Indeed, endlessly announcing yet another way that Trumpians aren’t collegetown-sensitive about race is like blogging about how selfish toddlers are. It isn’t news, and here’s the thing: Even people who don’t “Get the Race Thing” can do an awful lot of good for black people.

Neither Franklin D. Roosevelt nor Lyndon Johnson would have passed anti-racism purity tests, and yet they improved black lives immeasurably. If we are sincere in thinking history can teach us, then when it comes to the deeply ordinary people in the White House today, we must acknowledge that activism on race is about action, not feelings.

Here is a modest proposal:

Let’s assign Trump a simple and truly proactive to-do list on race. There’s no point pretending that an incurious septuagenarian narcissist will be learning any lessons about black history, black tears, or black anything, and so the list cannot involve issues of sensitivity or wokeness. We should be as realistic as possible while seeking the greatest impact.

I suggest two things.

First: Too many black people in poor neighborhoods are shot dead – by cops as well as one another. I wish Black Lives Matter well, but the Trumpians are closed to that movement’s agenda, and so if we are dedicated to reality we must assume that progress in the BLM vein will be local rather than egged on from the top.
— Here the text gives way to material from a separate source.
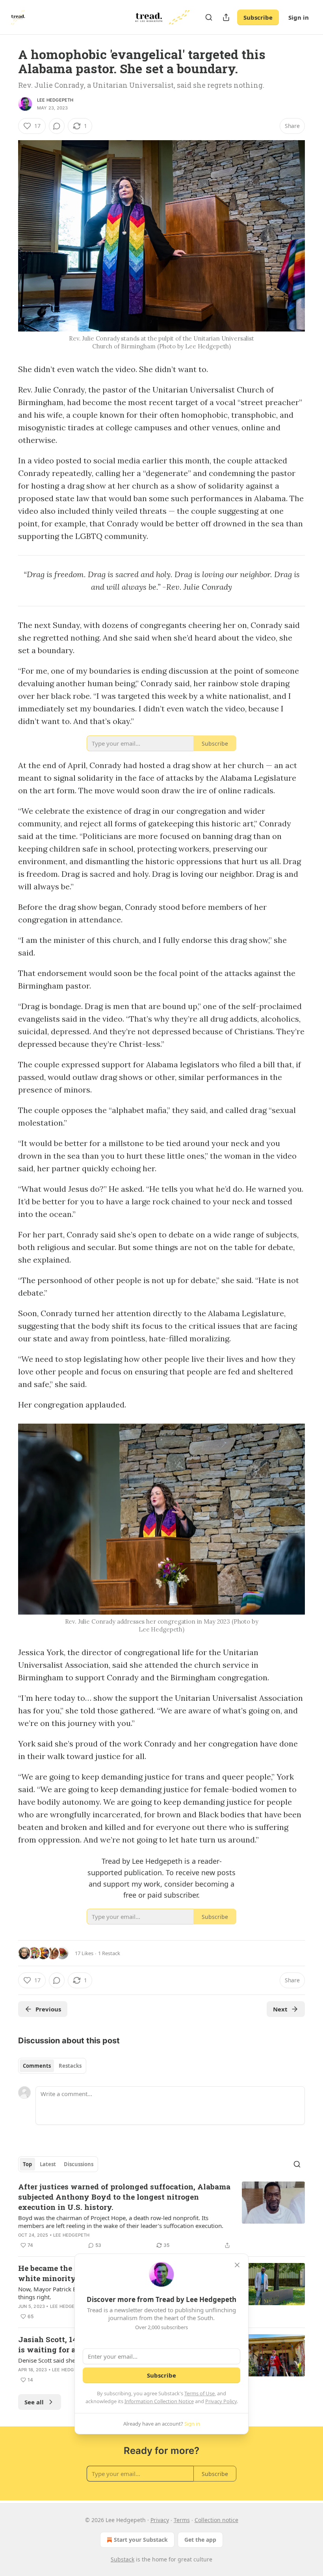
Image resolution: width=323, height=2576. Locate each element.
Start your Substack (141, 2539)
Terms (182, 2520)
The simple truth is that people in poor black neighborhoods are at much greater risk of being killed by someone black from that area than by a white cop. Many revile anyone flatly stating that as “not with the program.” But we must question that program. For people who lose family members to neighborhood violence, it matters little that anti-racist liturgy requires us to pretend that Black Lives Matter more when white people take them.

So, how about if Trump curates the best practices from cities that have made a real difference in gang violence, and helps forge a nationwide movement that gets fewer poor black people iced by bullets fired amidst gang turf wars? Many will howl that the very characterization of poor black neighborhoods as uniquely violent is “racist,” usually also edgily dismissing the very use of terms like black-on-black-crime and inner city. But a time comes when we must take a deep breath and classify these debates over anti-racist niceties as a sideshow distraction, in view of a greater good.

Second: Few understand how much it would benefit poor black people if all poor children were taught to read via a method stressing sounding words out, instead of “holistic” methods that teach kids to recognize words as whole chunks.

That sounds like an arcane pedagogical debate. Many will dismiss it as “reading wars” of the past. But that debate moved on to a feckless ambiguity, under which legions of teachers are still instructed that it is wrong to teach children to read by showing how to sound out words, despite that decade after decade, science has firmly shown that it works best, especially for kids from homes with few books.

This reality is something Trump should take up as one to deride as “Sad!!!” in his tweets. People who aren’t taught to read properly tend to struggle in school, with predictable results. I highly suspect Betsy DeVos, whatever her command of black educational history, could get behind a big push on this. She should be urged to.

We are taught that all of America must learn to care about black people and black pain as a precondition to black poor people’s lives ever improving. But no civil rights activist in, say, 1960, had any illusion that change required that the Kennedys or Lyndon Johnson “felt” anything beyond a certain formulaic point. Things are no different now.

Trump wants to improve life in poor black America because he wants “law and order” and he supports the cops. “But what about our responsibility to call out racism wherever we …”Yes, I know. But how about this? On Trump, that job is done.

Now, let’s focus on the possibility that this man’s stated views and actions to come might be applicable to helping poor black people, whatever the state of his mind and heart. Racial progressivism, if genuinely about helping people rather than P.R. for ourselves, is not only idealistic but pragmatic.